* _WHAT IS NEEDED_
Transcribe exactly, please, the line bearing "Edit the Collection URL field" and all later lines through the end of the records, with the pictures left out.

Records from a dataset:
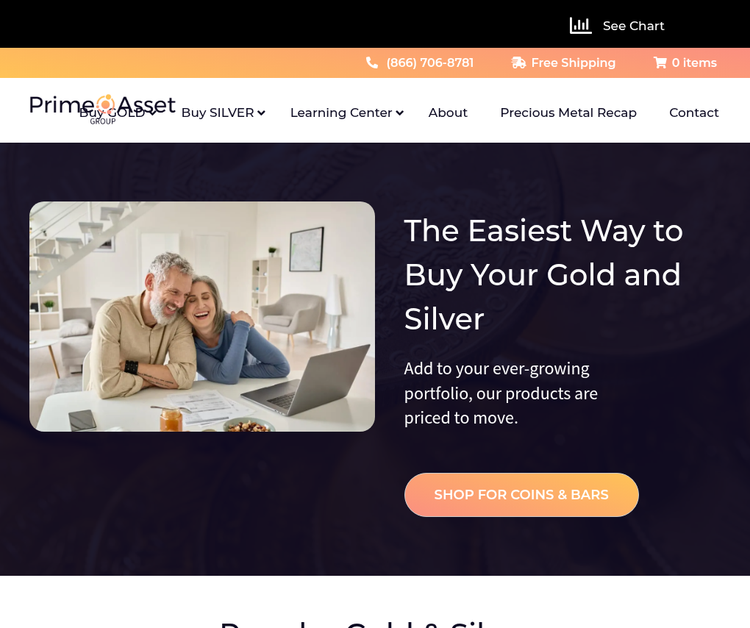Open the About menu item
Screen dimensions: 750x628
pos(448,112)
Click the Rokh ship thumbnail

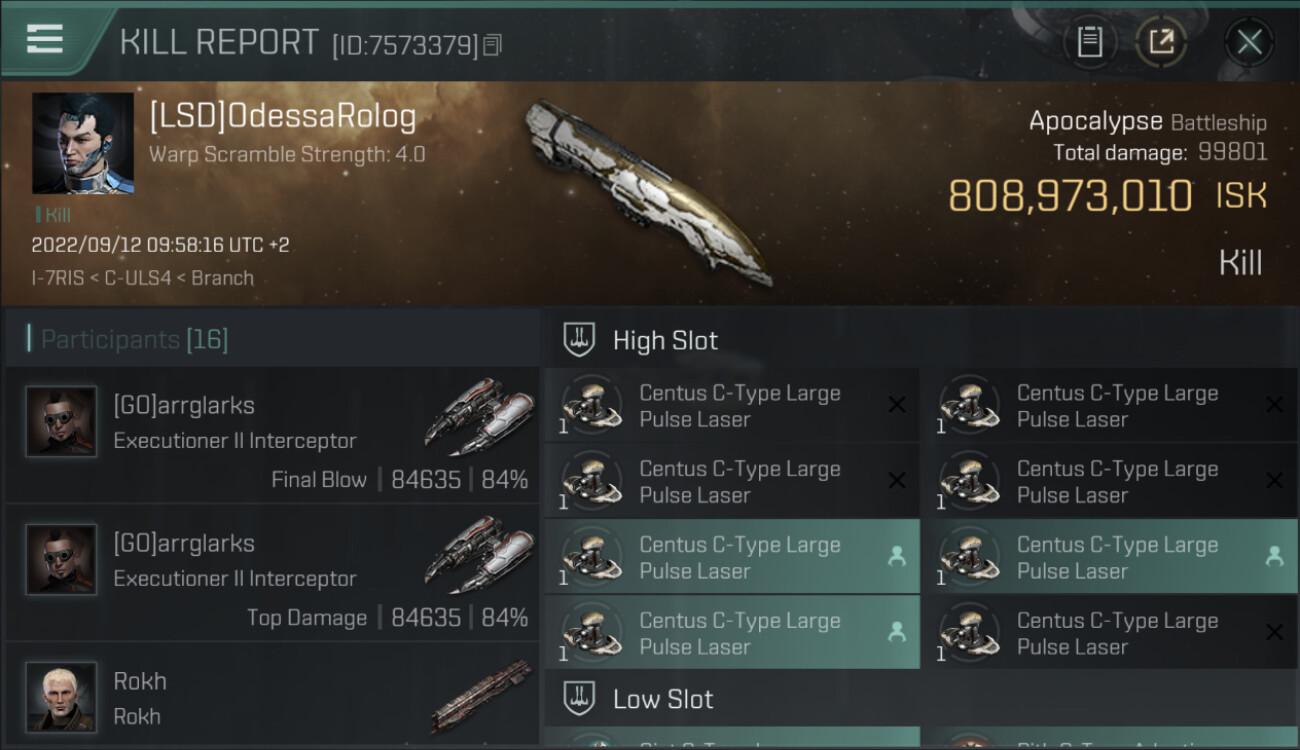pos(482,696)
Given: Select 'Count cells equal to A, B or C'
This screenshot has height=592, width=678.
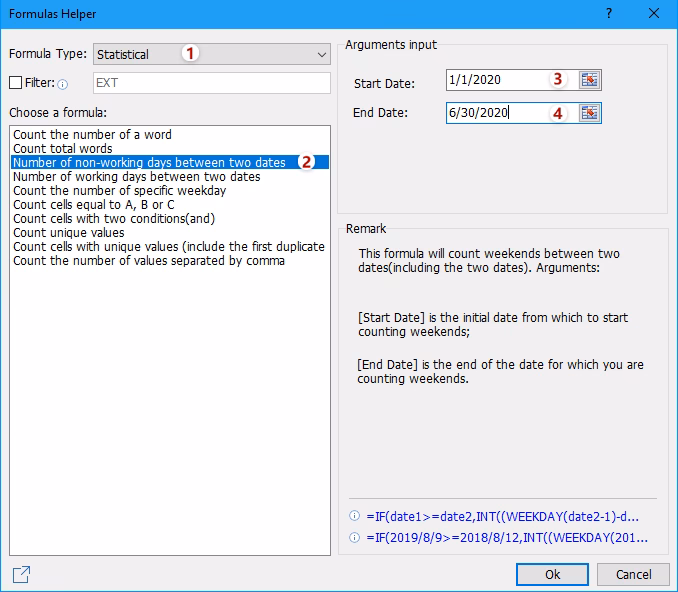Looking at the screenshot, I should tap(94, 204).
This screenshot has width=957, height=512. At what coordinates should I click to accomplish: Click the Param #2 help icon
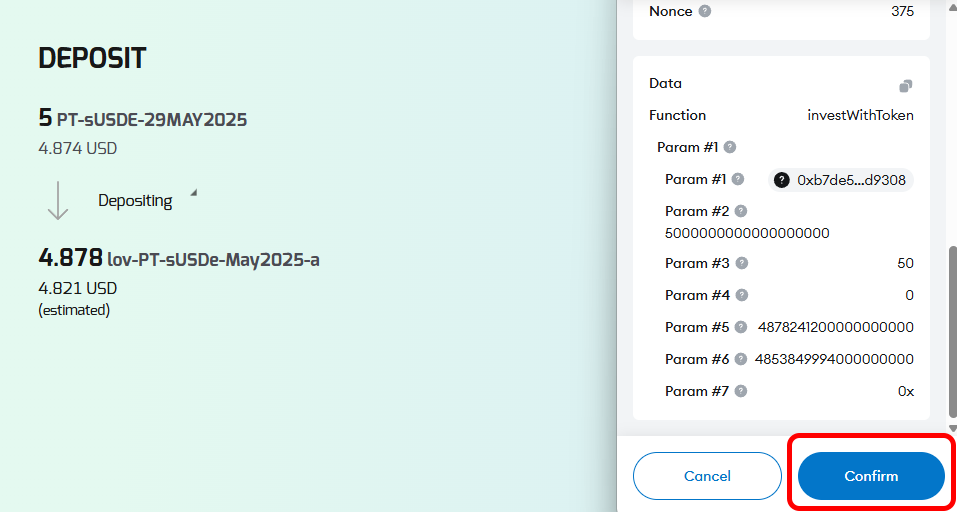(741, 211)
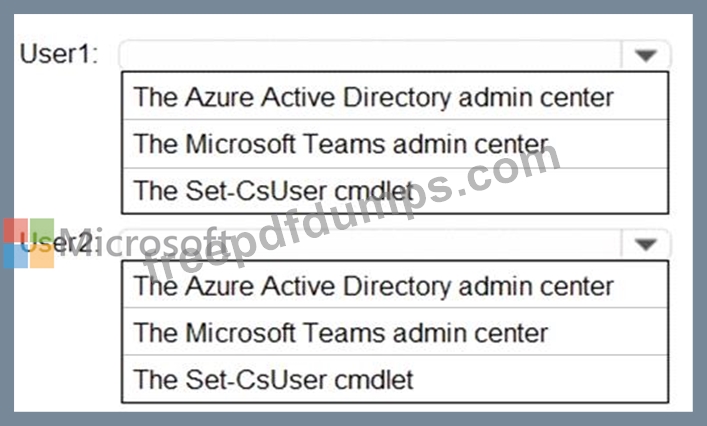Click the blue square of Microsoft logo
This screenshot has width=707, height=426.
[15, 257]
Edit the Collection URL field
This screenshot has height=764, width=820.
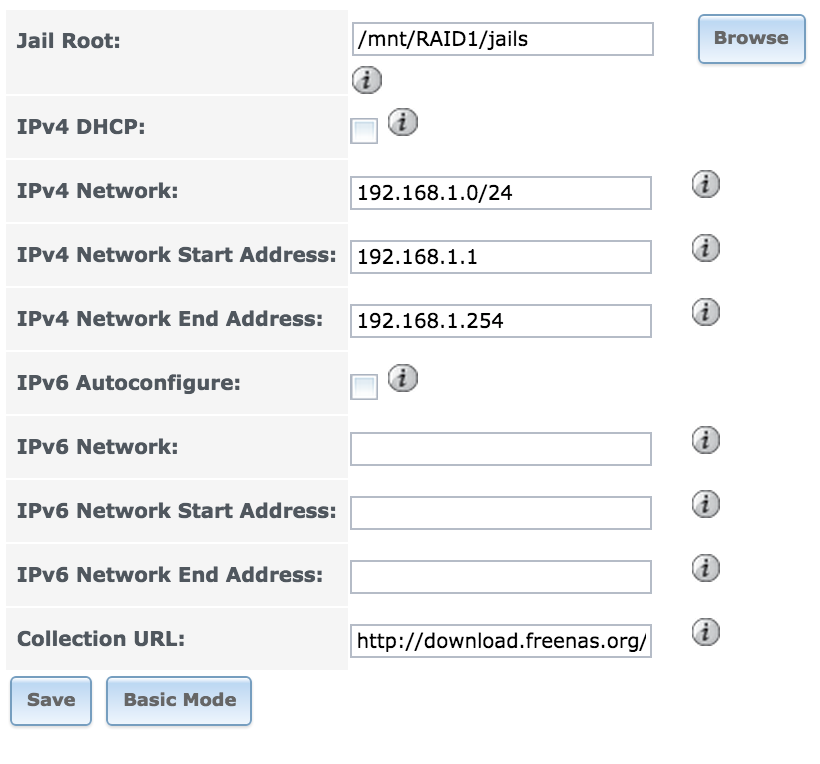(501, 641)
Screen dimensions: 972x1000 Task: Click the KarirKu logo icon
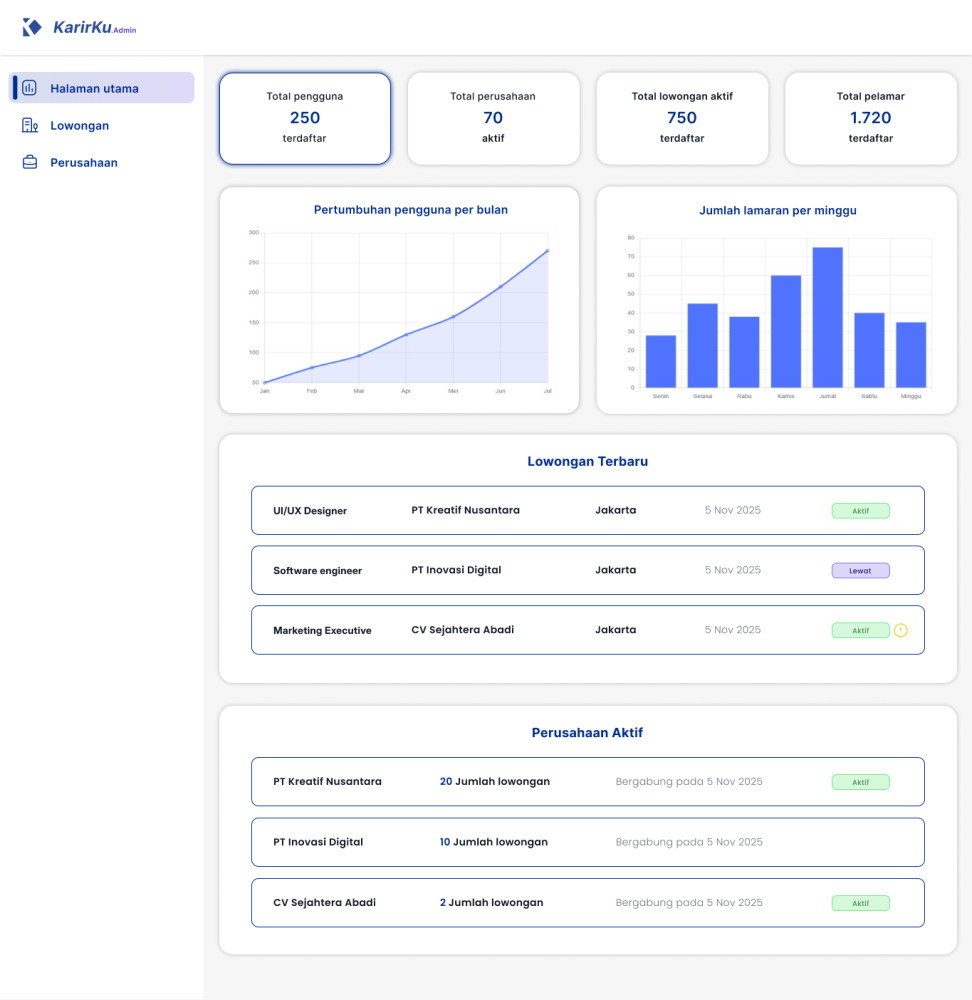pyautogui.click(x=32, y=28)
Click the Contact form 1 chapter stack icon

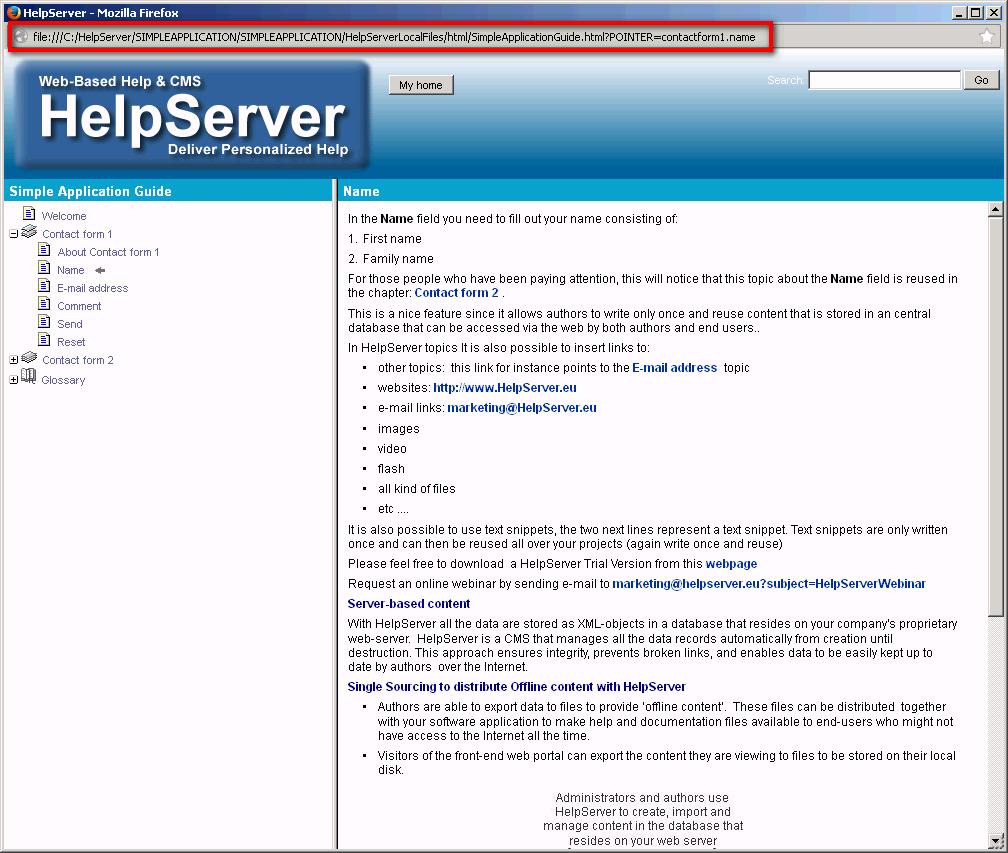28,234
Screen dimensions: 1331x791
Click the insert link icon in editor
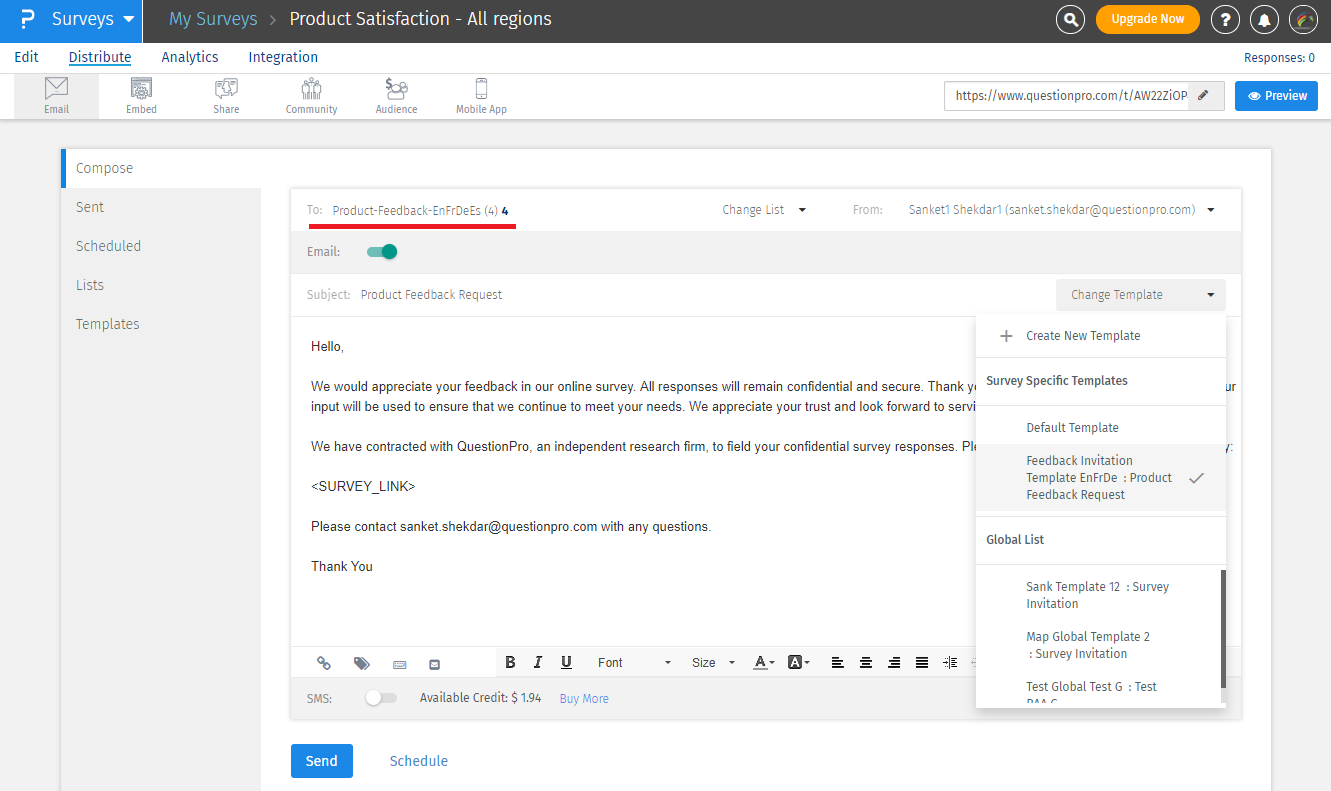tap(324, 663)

* _EXERCISE OUTPUT_
Edit the Collection URL field
This screenshot has height=764, width=820.
(501, 641)
Screen dimensions: 972x1000 Task: Click the KarirKu logo icon
pyautogui.click(x=32, y=28)
Click the Contact form 1 chapter stack icon

28,234
Screen dimensions: 1331x791
Click the insert link icon in editor
tap(324, 663)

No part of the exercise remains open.